Re: making relfilenodes 56 bits

From: Andres Freund <andres(at)anarazel(dot)de>
To: Dilip Kumar <dilipbalaut(at)gmail(dot)com>
Cc: Robert Haas <robertmhaas(at)gmail(dot)com>, Heikki Linnakangas <hlinnaka(at)iki(dot)fi>, Thomas Munro <thomas(dot)munro(at)gmail(dot)com>, pgsql-hackers <pgsql-hackers(at)postgresql(dot)org>
Subject: Re: making relfilenodes 56 bits
Date: 2022-07-02 04:08:40
Message-ID: 20220702040840.6hkhdr6nv3u2pqc3@alap3.anarazel.de
Views: Raw Message | Whole Thread | Download mbox | Resend email
Thread:
Lists: pgsql-hackers

Hi,

I'm not feeling inspired by "locator", tbh. But I don't really have a great
alternative, so ...

On 2022-07-01 16:12:01 +0530, Dilip Kumar wrote:
> From f07ca9ef19e64922c6ee410707e93773d1a01d7c Mon Sep 17 00:00:00 2001
> From: dilip kumar <dilipbalaut(at)localhost(dot)localdomain>
> Date: Sat, 25 Jun 2022 10:43:12 +0530
> Subject: [PATCH v4 2/4] Preliminary refactoring for supporting larger
> relfilenumber

I don't think we have abbreviated buffer as 'buff' in many places? I think we
should either spell buffer out or use 'buf'. This is in regard to BuffTag etc.

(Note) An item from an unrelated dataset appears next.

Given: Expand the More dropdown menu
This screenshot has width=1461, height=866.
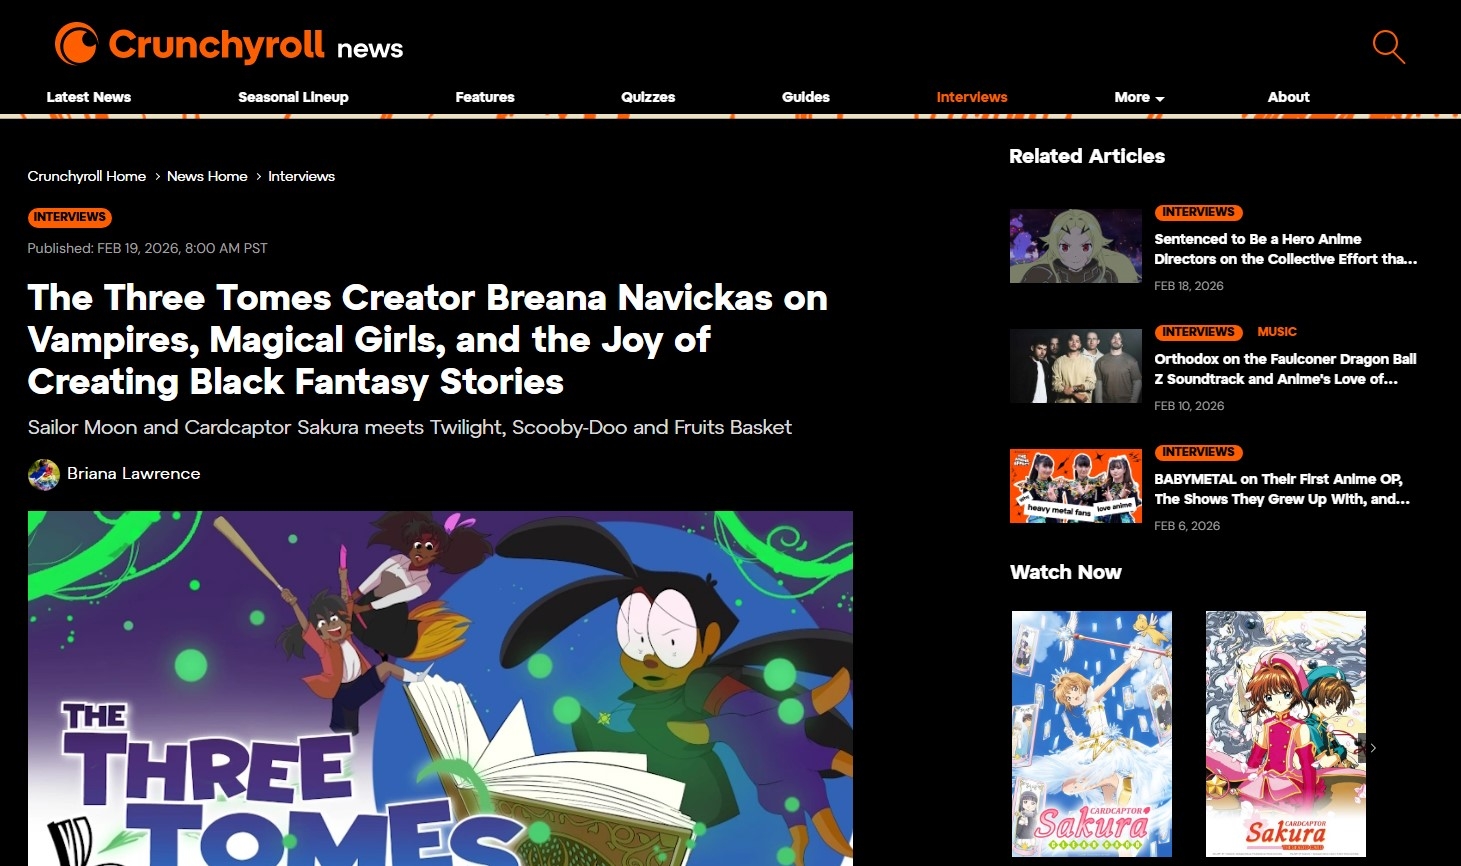Looking at the screenshot, I should (1139, 97).
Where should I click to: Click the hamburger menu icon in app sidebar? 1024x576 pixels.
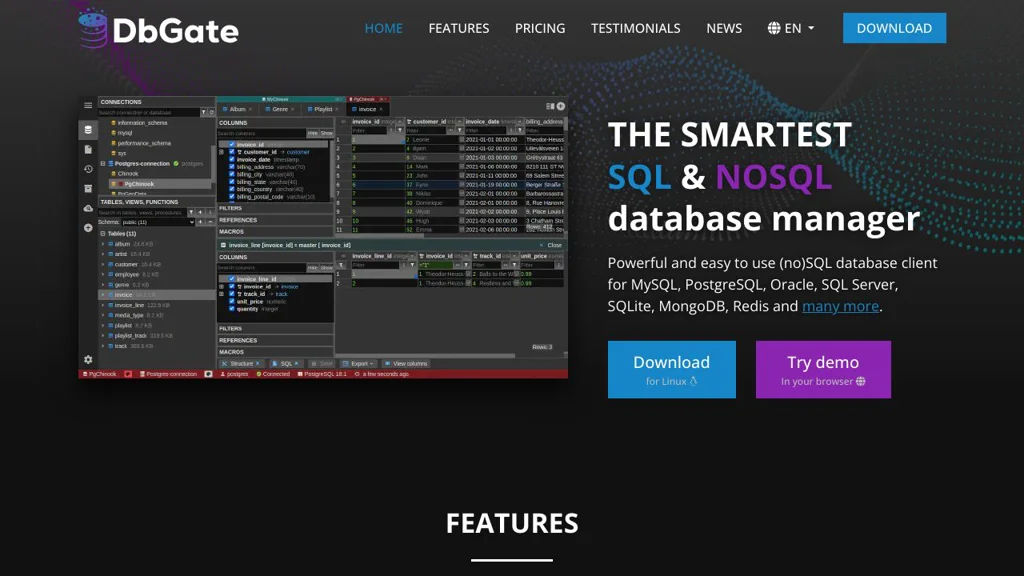click(88, 105)
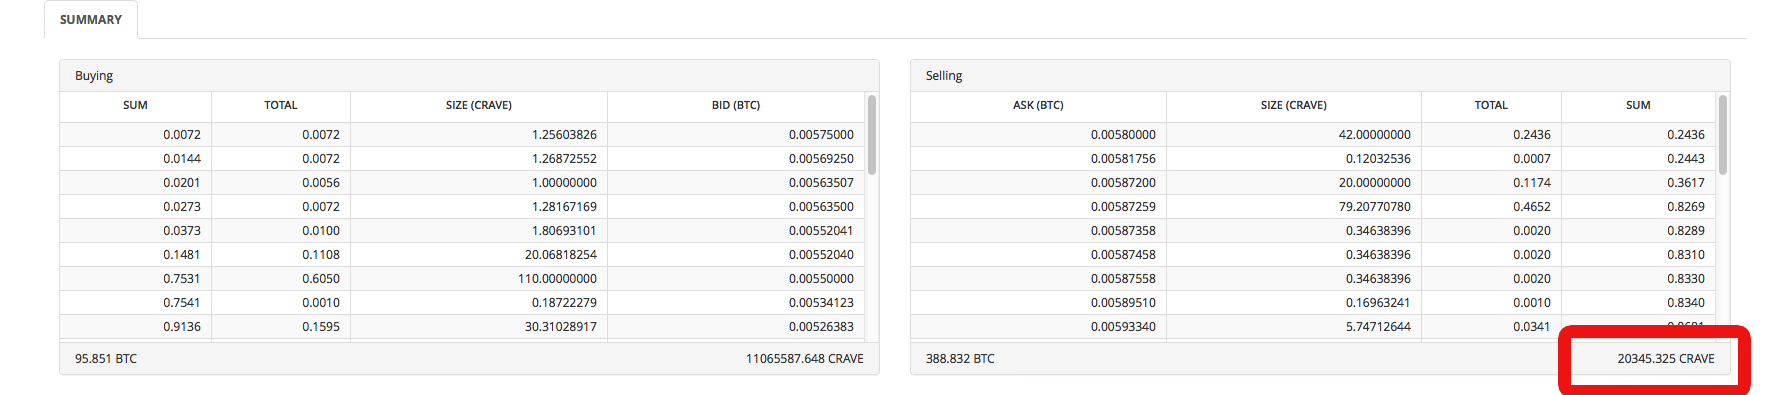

> Subject: [PATCH v4 3/4] Use 56 bits for relfilenumber to avoid wraparound

> /*
> + * GenerateNewRelFileNumber
> + *
> + * Similar to GetNewObjectId but instead of new Oid it generates new
> + * relfilenumber.
> + */
> +RelFileNumber
> +GetNewRelFileNumber(void)
> +{
> + RelFileNumber result;
> +
> + /* Safety check, we should never get this far in a HS standby */

Normally we don't capitalize the first character of a comment that's not a
full sentence (i.e. ending with a punctuation mark).

> + if (RecoveryInProgress())
> + elog(ERROR, "cannot assign RelFileNumber during recovery");
> +
> + LWLockAcquire(RelFileNumberGenLock, LW_EXCLUSIVE);
> +
> + /* Check for the wraparound for the relfilenumber counter */
> + if (unlikely (ShmemVariableCache->nextRelFileNumber > MAX_RELFILENUMBER))
> + elog(ERROR, "relfilenumber is out of bound");
> +
> + /* If we run out of logged for use RelFileNumber then we must log more */

"logged for use" - looks like you reformulated the sentence incompletely.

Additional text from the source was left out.